Ultima Game Developer: Morality
The Ultima series assumes that you are a good character; after all, you are the one to complete the Quest of the Avatar and become the epitome of virtue. Some games in the series have a way of keeping track of your virtual morality, in the form of Karma.
Karma is an “invisible” statistic, intrinsically part of your character but not something that you can see on any view in the game. This value is arbitrary, to an extent, in that it only records actions that would greatly help or harm other’s views of the character.
Only in Ultima IV was Karma measured much closer. Each Virtue had its own Karma rating, and as you advanced through the various Virtues their ratings improved. Hawkwind the Seer was the only character who could reveal how far along the path of the Virtues you had traveled.
Adding a mortality tracking system allows you to keep track of your player’s Karma, and have various effects within your game.
Good or Evil
There are several games now that keep track of your actions, and change the plot to suit the player’s motivation. Is it possible to track “Negative Karma” in your game? Should you?

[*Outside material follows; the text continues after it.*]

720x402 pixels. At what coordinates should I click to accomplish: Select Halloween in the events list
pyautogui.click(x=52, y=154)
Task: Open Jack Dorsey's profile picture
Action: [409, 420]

- “If you send someone to save the world, make sure they like it the way it is.” –XXX
Allowing “evil” characters is certainly possible, but doing so makes an assumption about the type of game you are creating. Evil characters do not have motivations that lead them to defeat the evil wizard, or seek enlightenment.
- “Some men just want to watch the world burn.” –The Dark Knight
Now, if you’re set to allow evil characters, then you have more than doubled your work. There will invariably be things that only “good” characters will do, and only things “evil” characters will do, and likely a bunch that could go either way. Additionally, you can’t ignore players who will straddle that “shades of grey” middle ground, never engaging in the enlightenment aspect nor maniacal slaughterfest that you’ve designed.
Karma is a good single indicator of good/evil, and can be maintained fairly easily by applying standard modifiers based on certain actions. For example, slaying an orc who is terrorizing a man might add 5 karma. Slaying a helpless villager might subtract 10. These can easily be added to most monsters and NPCs, so they automatically count toward the player’s total. Other actions, such as completing a quest, can have karma modifiers as well, each coded specifically for that case.
How else can you track player actions?
Some games use a Fame tracker, where positive fame causes NPCs to become more receptive to the player and can affect what they can do in a given area. A negative infamy, on the other hand, will cause NPCs to hide, not provide quests or clues, or charge more for a service than they normally would. This can be tied to Karma, or simply be a number that indicates whether someone has heard of the character, and basing their reaction to the player’s Karma.
Fame often brings to mind my search in Ultima VI for the humblest man in New Magincia. One of the characters said something like “He is the most humble man I’ve ever heard of!”, to which my friend and I blurted “Well, he’s not very good at it then!” Being famous and humble would be a tricky task indeed. It’s probably a good thing they didn’t track humility values for the Avatar after Ultima IV…
Other games track how many instances of “criminal” activity you engage in, and when that number gets too high, the NPCs respond by running and calling for the guards. Ultima itself has some of this type of behavior. This is most often done to dissuade evil characters and actions, but if the guards can be bested (either by running, ala the Age of Darkness) or defeated, it may allow a way for dark characters to advance.
Ultima provides a built-in way for you to steer characters to the path you want. The Virtues guide Britannians toward enlightenment, but some groups oppose the Virtues and their champions. Erstam led survivors of Sosaria to the Serpent Isle, seeking to escape “Beast British” and his enslaving “virtues”. Similar reasons could be given for any anti-virtue group that the player may join, start, or overthrow.
So how will you implement morality in your game?